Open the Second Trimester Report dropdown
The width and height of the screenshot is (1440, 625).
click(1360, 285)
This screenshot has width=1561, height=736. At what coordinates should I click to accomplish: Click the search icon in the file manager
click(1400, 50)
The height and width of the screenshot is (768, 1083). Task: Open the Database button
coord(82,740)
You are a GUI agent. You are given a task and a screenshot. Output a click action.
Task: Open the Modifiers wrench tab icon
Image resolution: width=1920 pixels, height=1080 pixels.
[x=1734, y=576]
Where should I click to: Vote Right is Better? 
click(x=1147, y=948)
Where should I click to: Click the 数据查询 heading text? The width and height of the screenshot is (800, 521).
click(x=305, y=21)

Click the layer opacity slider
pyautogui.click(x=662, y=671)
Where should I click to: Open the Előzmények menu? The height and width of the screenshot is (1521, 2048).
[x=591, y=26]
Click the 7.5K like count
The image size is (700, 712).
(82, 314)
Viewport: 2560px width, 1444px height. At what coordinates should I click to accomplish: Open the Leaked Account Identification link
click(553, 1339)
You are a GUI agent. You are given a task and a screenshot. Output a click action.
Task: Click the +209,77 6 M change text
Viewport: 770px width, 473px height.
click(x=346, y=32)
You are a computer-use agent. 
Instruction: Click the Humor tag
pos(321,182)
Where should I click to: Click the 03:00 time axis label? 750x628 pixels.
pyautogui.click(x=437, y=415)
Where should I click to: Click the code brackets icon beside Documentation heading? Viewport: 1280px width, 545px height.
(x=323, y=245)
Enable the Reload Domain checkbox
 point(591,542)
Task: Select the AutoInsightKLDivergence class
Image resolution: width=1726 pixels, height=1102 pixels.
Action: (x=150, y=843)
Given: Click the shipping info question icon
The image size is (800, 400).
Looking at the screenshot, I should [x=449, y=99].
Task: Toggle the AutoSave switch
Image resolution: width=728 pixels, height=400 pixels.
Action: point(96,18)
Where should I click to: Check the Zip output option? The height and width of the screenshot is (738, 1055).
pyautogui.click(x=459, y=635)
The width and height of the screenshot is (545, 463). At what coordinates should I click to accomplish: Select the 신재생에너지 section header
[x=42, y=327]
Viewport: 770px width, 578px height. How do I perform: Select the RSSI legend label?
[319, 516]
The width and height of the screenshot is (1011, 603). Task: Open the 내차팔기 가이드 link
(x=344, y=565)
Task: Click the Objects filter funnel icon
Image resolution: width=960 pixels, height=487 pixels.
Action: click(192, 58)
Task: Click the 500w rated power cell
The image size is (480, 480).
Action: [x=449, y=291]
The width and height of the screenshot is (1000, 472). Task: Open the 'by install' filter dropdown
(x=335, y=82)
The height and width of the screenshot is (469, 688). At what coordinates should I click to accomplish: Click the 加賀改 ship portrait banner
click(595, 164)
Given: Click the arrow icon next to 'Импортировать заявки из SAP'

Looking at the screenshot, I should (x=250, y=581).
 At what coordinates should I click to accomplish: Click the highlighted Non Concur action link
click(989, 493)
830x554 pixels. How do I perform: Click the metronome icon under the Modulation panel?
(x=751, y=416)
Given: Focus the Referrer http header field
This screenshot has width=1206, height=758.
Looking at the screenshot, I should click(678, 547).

- - -

Pull out each line above that contains the word "Where", and treat uppercase and lowercase as different.

Where should I click to: Vote Right is Better? 
Where should I click to: Click the 数据查询 heading text? The width and height of the screenshot is (800, 521).
Where should I click to: Open the Előzmények menu? The height and width of the screenshot is (1521, 2048).
Where should I click to: Click the 03:00 time axis label? 750x628 pixels.
Where should I click to: Click the code brackets icon beside Documentation heading? Viewport: 1280px width, 545px height.
Where should I click to: Check the Zip output option? The height and width of the screenshot is (738, 1055).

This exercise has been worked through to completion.